#### [PASSAGE TO READ]

In the last few years RAID has become really quite popular. Once purely in the domain of high-end enterprise servers, today, any self respecting enthusiast motherboard had better have onboard RAID if it wants to be taken seriously. The abundance of onboard RAID controllers mean that it’s not unusual to see small arrays in today’s home computers. The reasons for this can be for increased speed, increased reliability or simply for bragging rights. After all, two (or more) disks are better than one, right?
Depending on whom you ask, RAID can stand for either Redundant Array of Inexpensive Disks or Redundant Array of Independent Disks. Technically, the former was the original name given to the use of arrays of more than one drive. The term ‘inexpensive’ was used as RAID was used as a substitute to proprietary disk solutions that, while they offered acceptable performance and fault tolerance, were prohibitively expensive.
RAID was a way to increase performance and add fault tolerance whilst using off-the-shelf disks, reducing costs greatly. There are many different types of RAID and each has their own strengths and drawbacks, no single level of RAID is ‘the best’ and it is important that one picks which RAID level best suits their particular situation.
The different types of RAID can offer a multitude of benefits, whether it’s for an oracle database being accessed by thousands of users simultaneously, for a high performance HD video workstation or simply for a home user storing photos. Each different case obviously has a different set of requirements, and a vastly different budget. Deciding on which level of RAID to use is always a balance between the pros and cons of each. The main aspects to consider are performance, redundancy and of course cost.

#### [ENTRIES]
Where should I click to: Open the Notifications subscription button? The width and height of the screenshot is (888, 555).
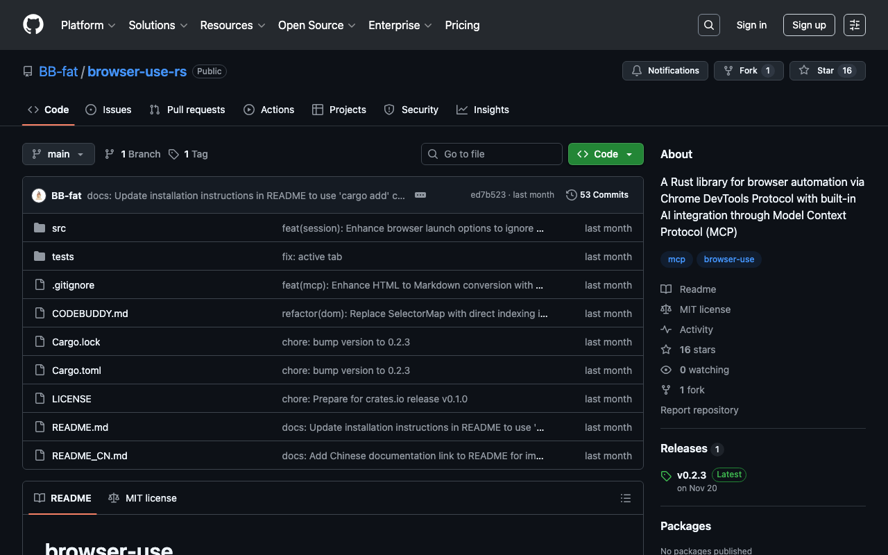click(665, 71)
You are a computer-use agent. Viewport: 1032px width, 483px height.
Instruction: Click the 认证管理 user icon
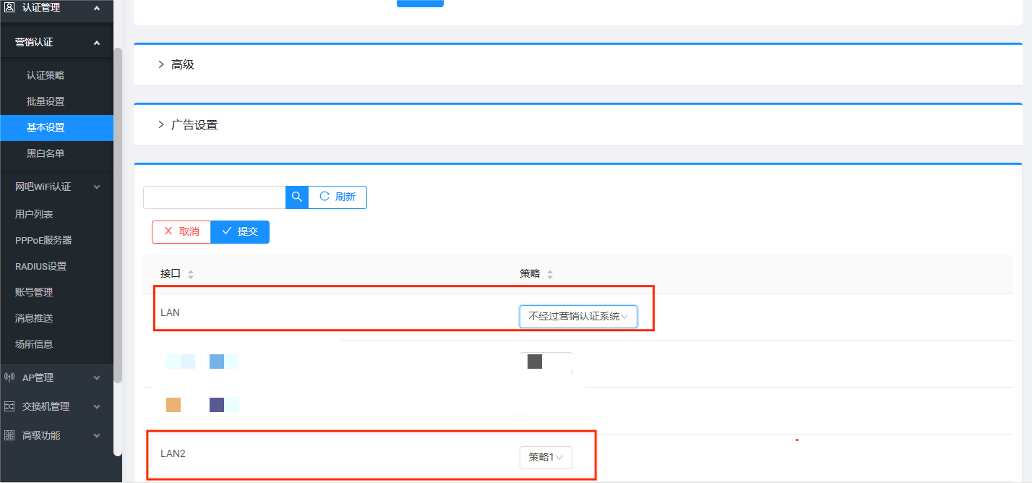pos(9,8)
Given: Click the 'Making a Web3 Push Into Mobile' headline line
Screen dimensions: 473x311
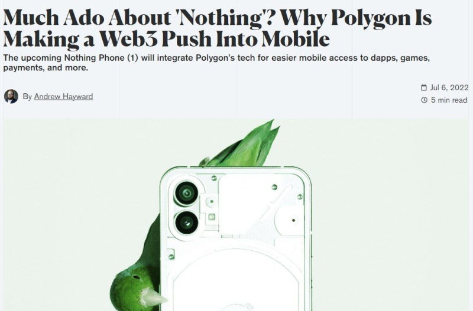Looking at the screenshot, I should [x=166, y=39].
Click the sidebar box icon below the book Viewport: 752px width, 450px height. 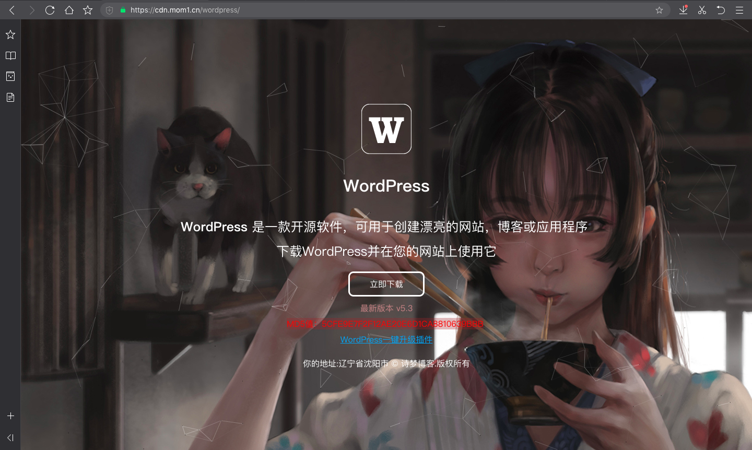(10, 76)
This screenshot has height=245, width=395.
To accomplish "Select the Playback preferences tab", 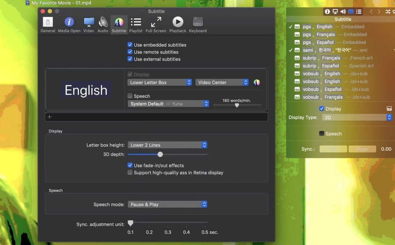I will point(178,24).
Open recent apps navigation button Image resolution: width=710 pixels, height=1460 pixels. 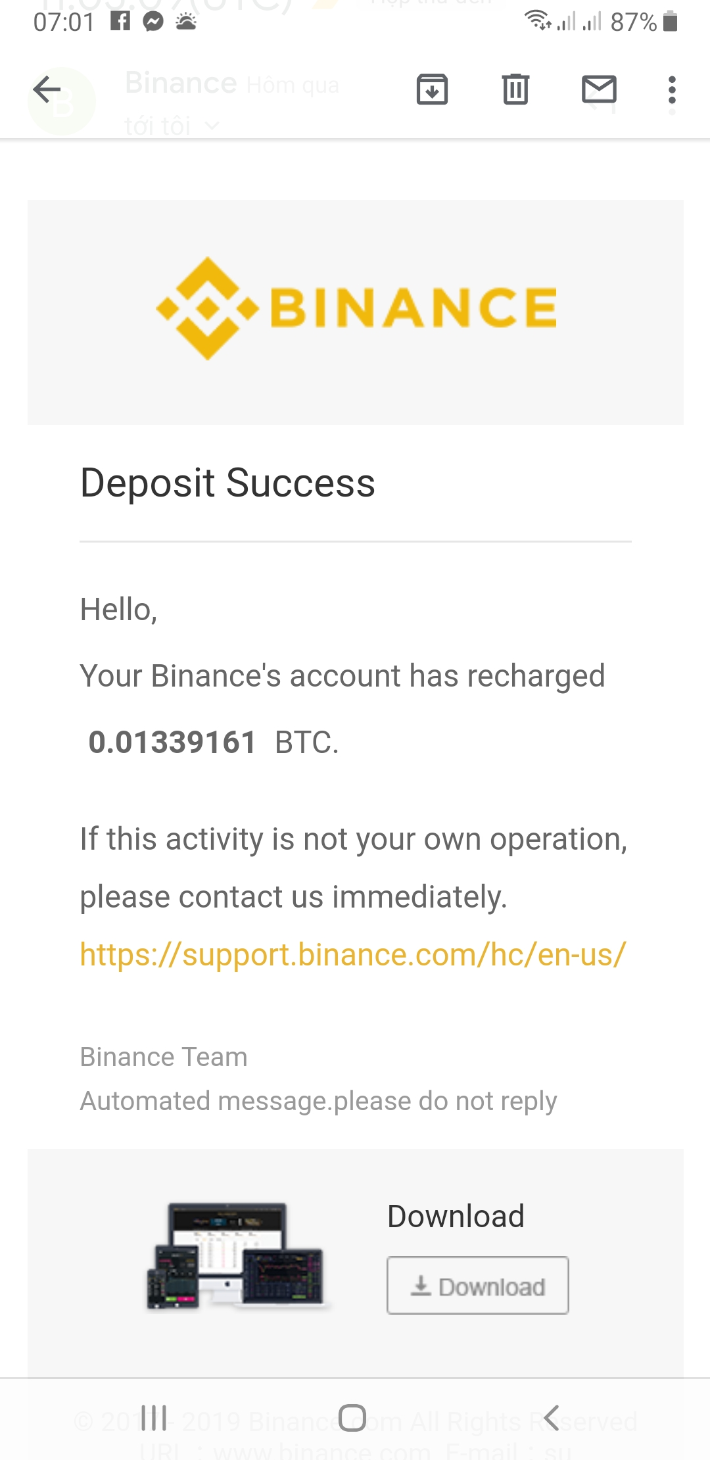pyautogui.click(x=154, y=1417)
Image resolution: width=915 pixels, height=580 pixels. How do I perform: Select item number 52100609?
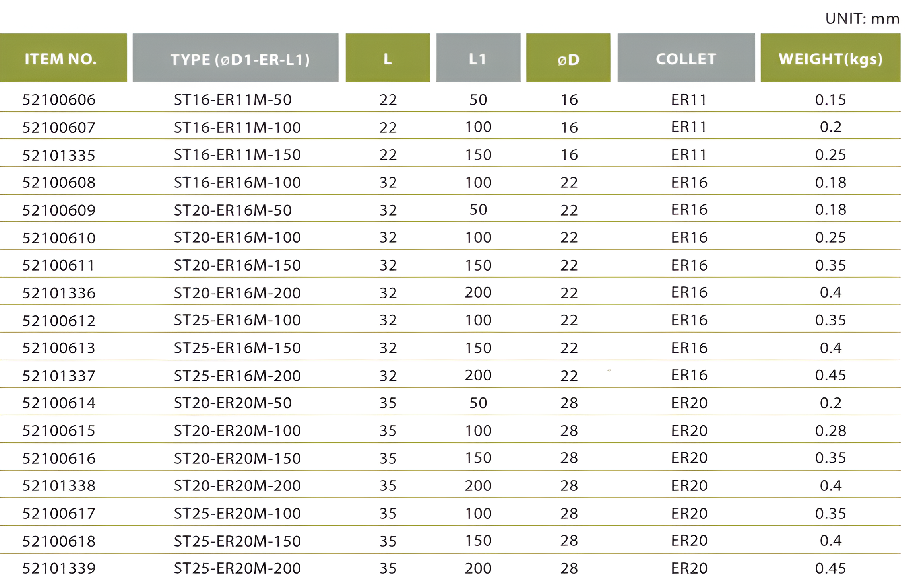click(59, 210)
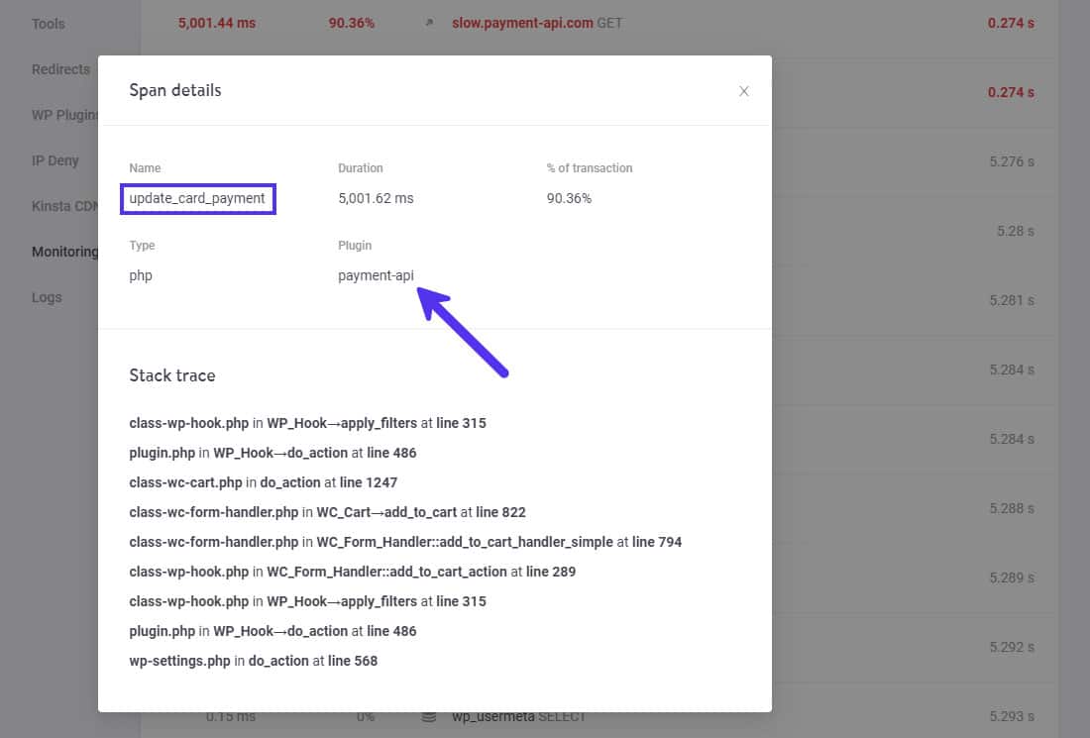Open Monitoring in the sidebar
This screenshot has height=738, width=1090.
63,252
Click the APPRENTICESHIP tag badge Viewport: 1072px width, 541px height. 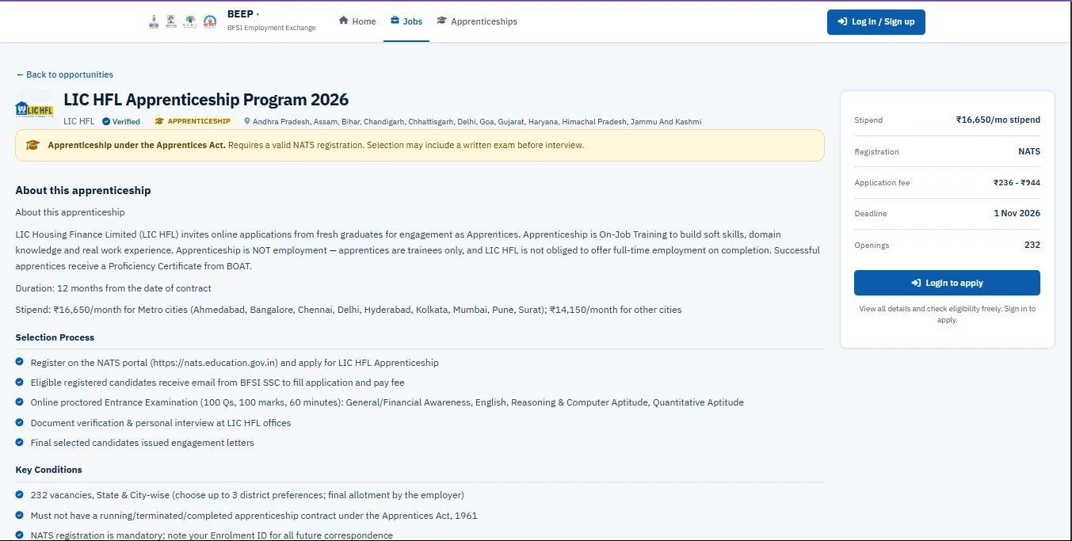coord(193,121)
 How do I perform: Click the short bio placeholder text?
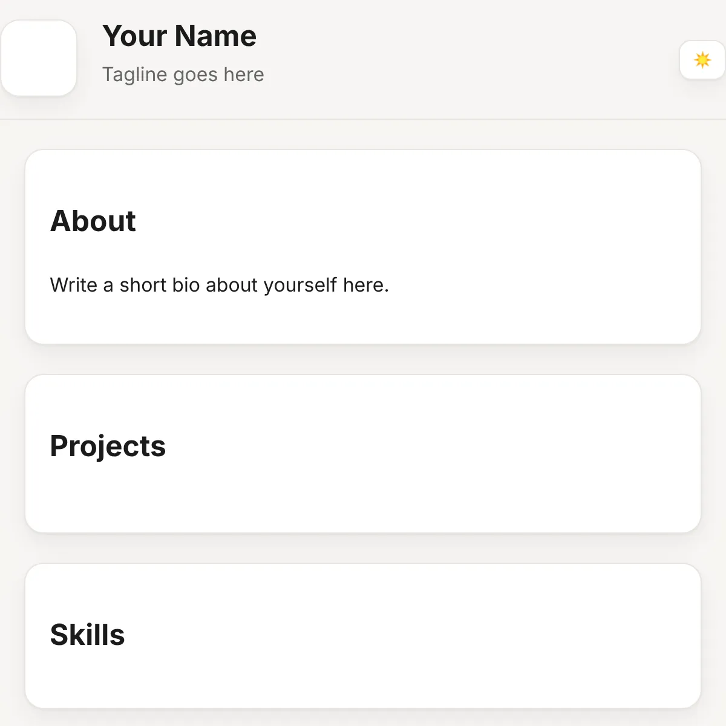[x=220, y=284]
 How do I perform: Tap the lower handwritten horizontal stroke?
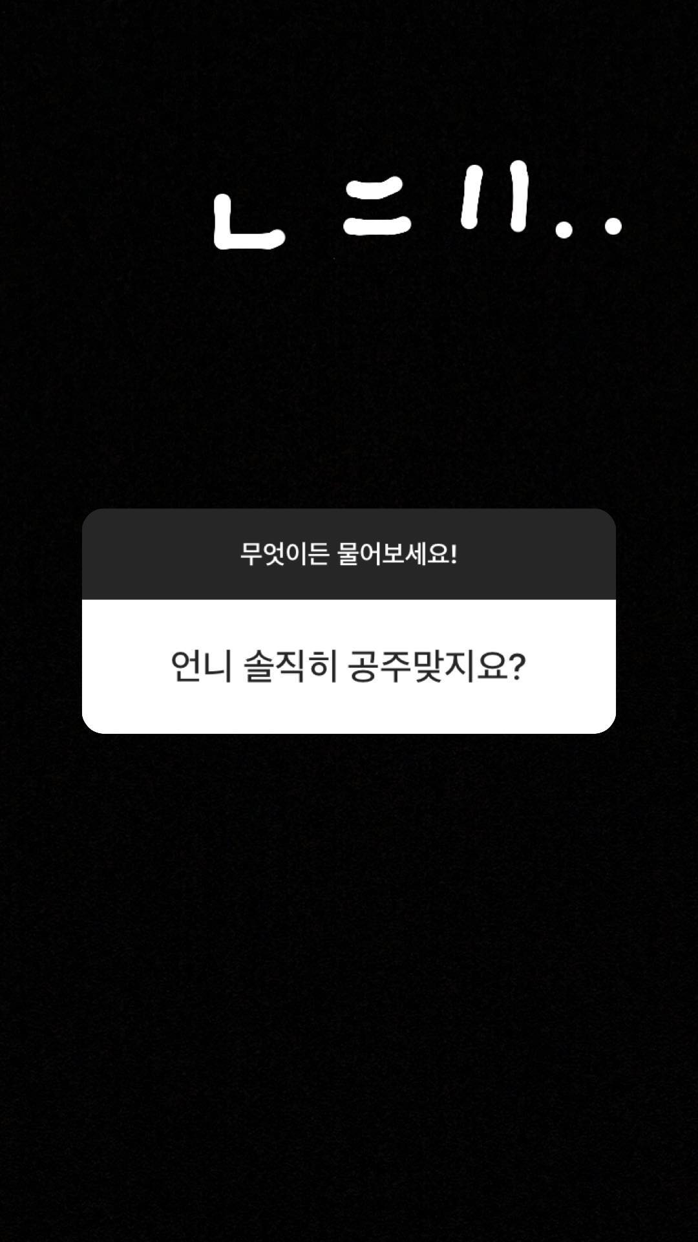(377, 224)
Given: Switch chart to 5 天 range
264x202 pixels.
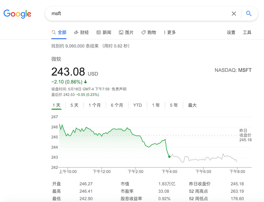Looking at the screenshot, I should coord(74,105).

#### [WHAT IS BEING ASKED]
Answer these questions from the RAID overview above.
(a) What two expansions of the name RAID does it give?
(b) What did RAID substitute for, according to the explanation of the term "inexpensive"?
(c) What three main aspects does it say to consider when choosing a RAID level?

#### [COMPLETE RESPONSE]
(a) Redundant Array of Inexpensive Disks and Redundant Array of Independent Disks.
(b) Proprietary disk solutions that offered acceptable performance and fault tolerance but were prohibitively expensive.
(c) Performance, redundancy and cost.